+++ Excerpt +++
This will be a really long post and will get a bit technical for some people. The TLDR version is that we have made a significant infrastructure upgrades in the last few months that will allow our service to scale in the coming years without any worries of downtime and potential data loss. We’ve been able to greatly improve our capacity and flexibility thanks to the great combination of  OpenNebula and StorPool. If you are tech geek like us, it might be interesting for you to read more about our journey.

Prolog

Building and maintaining a cloud RSS reader requires resources. Lots of them! Behind the deceivingly simple user interface there is a complex backend with huge datastore that should be able to fetch millions of feeds in time, store billions of articles indefinitely and make any of them available in just milliseconds – either by searching or simply by scrolling through lists. Even calculating the unread counts for millions of users is enough of a challenge that it deserves a special module for caching and maintaining. The very basic feature that every RSS reader should have – being able to filter only unread articles, requires so much resource power that it contributes to around 30% of the storage pressure on our first-tier databases.

We are using our own hardware collocated in a highly secure datacenter at Equinix, just 30 minutes away from our main office. This solution allows us to be independent in terms of our infrastructure. If something breaks, we don’t need to wait for ticket resolution somewhere. We just go there and fix it by ourselves. The Internet knows enough horror stories, like the recent 3-day outage of Cast or how the The FBI stole an Instapaper server back in 2011. We will not allow this to happen to us.

Until very recently we were using bare-metal servers to operate our infrastructure, meaning we deployed services like database and application servers directly on the operating system of the server. We were not using virtualization except for some really small micro-services and it was practically one physical server with local storage broken down into several VMs. Last year we have reached a point where we had a 48U (rack-units) rack full of servers. Here’s how it looked like in November 2017:

 

 

More than half of those servers were databases, each with its own storage. Usually 4 to 8 spinning disks in RAID-10 mode with expensive RAID controllers equipped with cache modules and BBUs. All this was required to keep up with the needed throughput.

There is one big issue with this setup. Once a database server fills up (usually at around 3TB) we buy another one and this one becomes read-only. CPUs and memory on those servers remain heavily underutilized while the storage is full.
For a long time we knew we have to do something about it, otherwise we would soon need to rent a second rack, which would have doubled our bill. The cost was not the primary concern. It just didn’t feel right to have a rack full of expensive servers that we couldn’t fully utilize because their storage was full.
+++ Dataset section +++
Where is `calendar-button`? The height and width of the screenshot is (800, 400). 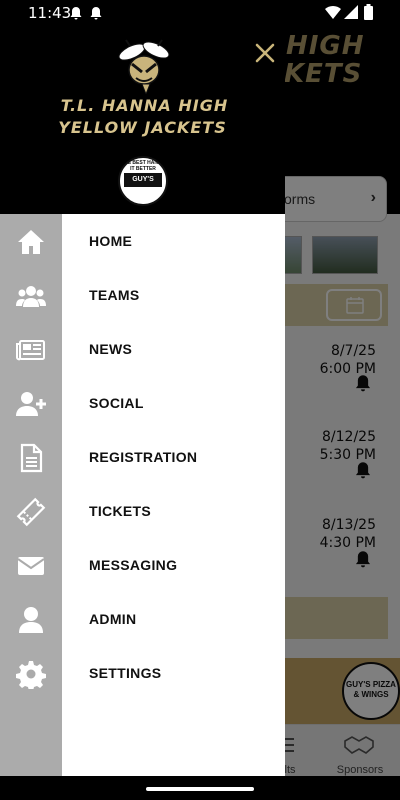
+++
• Problem description: In the infrastructure post above, condense the paragraph beginning "We are using our own hardware" into a bulleted list that keeps its main facts.

• Written answer:
- The service runs on its own hardware, collocated in a highly secure Equinix datacenter 30 minutes from the main office.
- This keeps the infrastructure independent.
- When something breaks, the team goes there and fixes it instead of waiting for a ticket to be resolved.
- Cautionary examples: the recent 3-day outage of Cast, and the FBI taking an Instapaper server in 2011.
- The team will not allow this to happen to them.